From the first result table, the total count of source, volume, and varieties of behaviors are calculated grouped by source. In the second table, based on the time series "sourceCount", its standard devaition is given.

The example above consists of two functions. After aggregate argument, other variables not included in aggregate_functions will be discarded, so the aggregate cannot be used twice in one module of FPL code (so do search; where; etc). Multiple purposes can be achieved by wrapping the corresponding codes into multiple functions.

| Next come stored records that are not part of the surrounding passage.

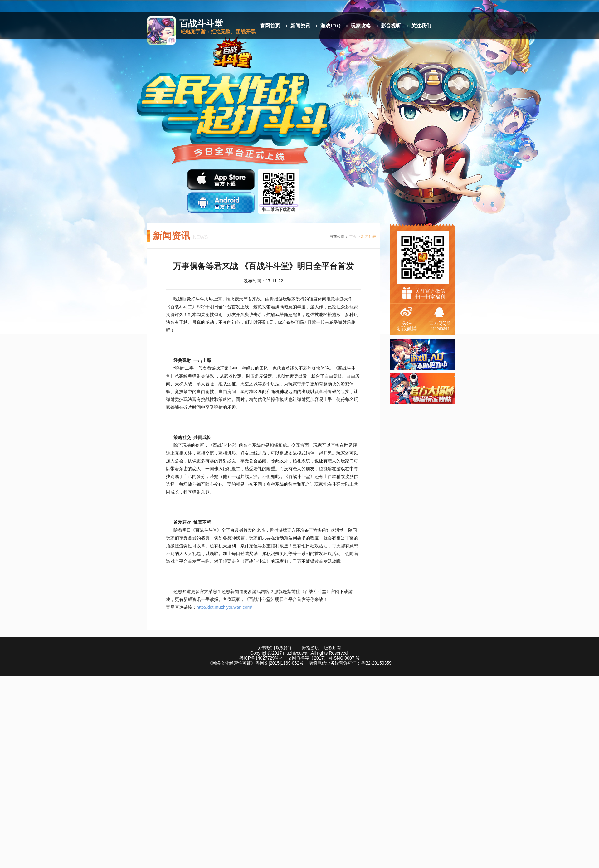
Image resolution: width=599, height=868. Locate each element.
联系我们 (284, 648)
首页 (353, 236)
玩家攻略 (361, 26)
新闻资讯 (300, 26)
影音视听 (391, 26)
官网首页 (270, 26)
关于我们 (265, 648)
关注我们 (421, 26)
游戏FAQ (331, 26)
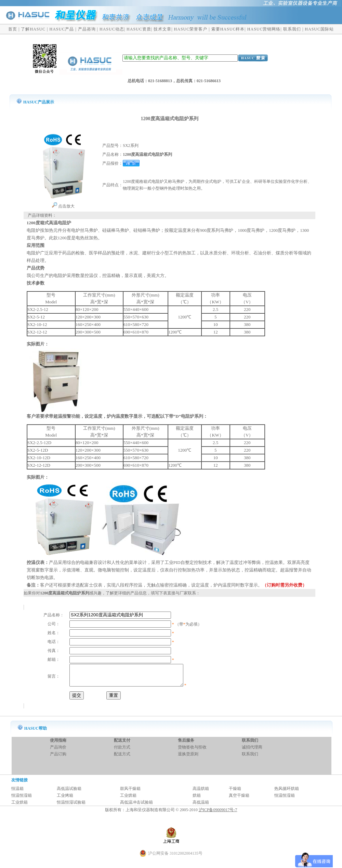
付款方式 (122, 751)
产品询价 (58, 751)
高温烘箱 (201, 793)
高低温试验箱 (69, 793)
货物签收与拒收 (192, 751)
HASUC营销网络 (264, 29)
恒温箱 (17, 793)
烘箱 (197, 800)
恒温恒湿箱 (22, 800)
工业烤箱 (65, 800)
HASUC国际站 (319, 29)
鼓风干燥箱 (130, 793)
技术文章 (162, 29)
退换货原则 (188, 758)
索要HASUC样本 (228, 29)
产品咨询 (87, 29)
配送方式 (122, 758)
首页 (13, 29)
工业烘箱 (128, 800)
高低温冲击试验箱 (136, 806)
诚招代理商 (252, 751)
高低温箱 (201, 806)
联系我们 (292, 29)
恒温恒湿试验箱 (71, 806)
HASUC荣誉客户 (191, 29)
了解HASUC (33, 29)
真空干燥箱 (239, 800)
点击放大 (63, 206)
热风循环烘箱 (287, 793)
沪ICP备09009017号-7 (218, 814)
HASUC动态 (112, 29)
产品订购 (58, 758)
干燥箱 (235, 793)
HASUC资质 (139, 29)
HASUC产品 (62, 29)
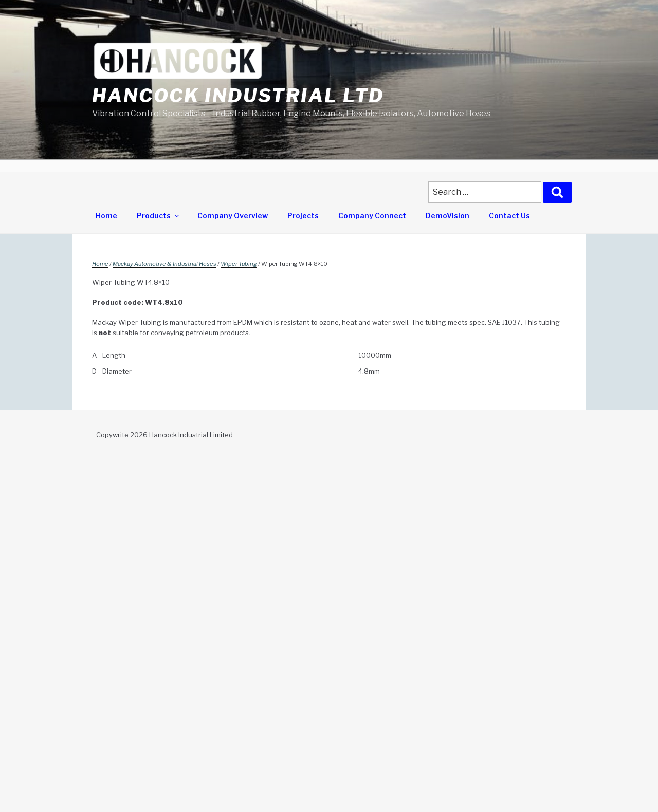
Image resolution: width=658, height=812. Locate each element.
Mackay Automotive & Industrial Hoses (164, 264)
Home (106, 215)
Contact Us (509, 215)
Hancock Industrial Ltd (238, 96)
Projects (303, 215)
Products (158, 215)
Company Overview (232, 215)
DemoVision (447, 215)
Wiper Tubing (239, 264)
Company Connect (372, 215)
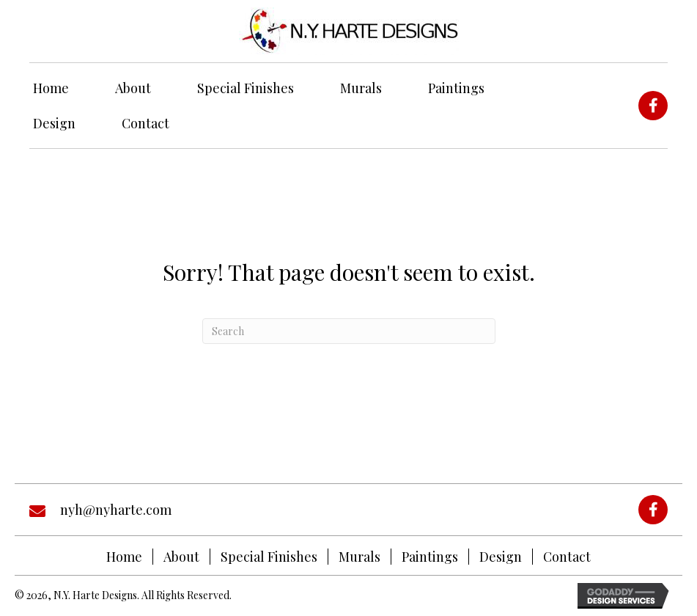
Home (124, 557)
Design (501, 557)
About (181, 557)
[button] (653, 106)
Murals (359, 557)
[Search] (349, 331)
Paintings (429, 557)
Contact (567, 557)
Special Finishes (269, 557)
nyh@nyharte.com (116, 510)
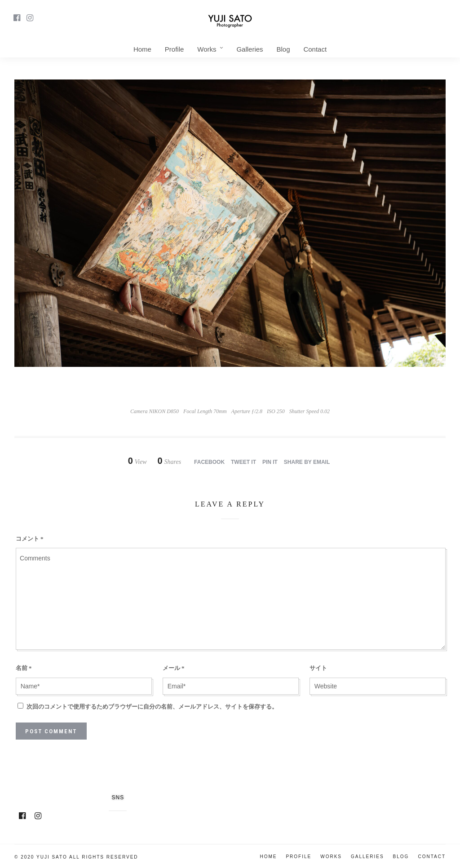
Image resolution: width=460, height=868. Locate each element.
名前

Example 2-aggregated by time slot

let _time=f("@timestamp")
aggregate sessioncount=count() by timeslot=timebucket("1h",_time)
let iso2822=strftime("%a, %d %b %Y %T %z",timeslot)
table iso2822, sessioncount

In this example, the command [timebucket](data-processing/time-related functions.html#timebucket) gives a time interval for aggregation.

Example 3-aggregated by more than one variable

The by argument can also be followed with two terms. This means, firstly, count according to the rows of the first term (source, in the following example), then, within each row of "source", count according to the rows of "Hour".

search
let source=f("@source"),size=f("__size__"),timestamp=f("@timestamp")
let Hour=strftime("%H:%M",timebucket("1h",timestamp))
aggregate sourceCount=count() by source, Hour

aggregate without by

When a table is creating on a spreadsheet, there is often a total row that contains a total of each column. This is done in FPL by calling aggregate without a by argument.

Example 4

function s1_infected()
load resource sentinelOneAgent
let {agentID} = f("@sentinelOneAgent.translation")
let {computerName,modelName,mitigationMode,infected,appsVulnerabilityStatus} = f("@sentinelOneAgent")
aggregate total=count(), infected=count(infected), patchNeeded=count(appsVulnerabilityStatus=="patch_required")
end
stream infected_systems=s1_infected()

In this example, the resource of SentinelOne agents is used to create a table. We want to show the table, but we also want to total certain rows (number of infected and systems that need patches).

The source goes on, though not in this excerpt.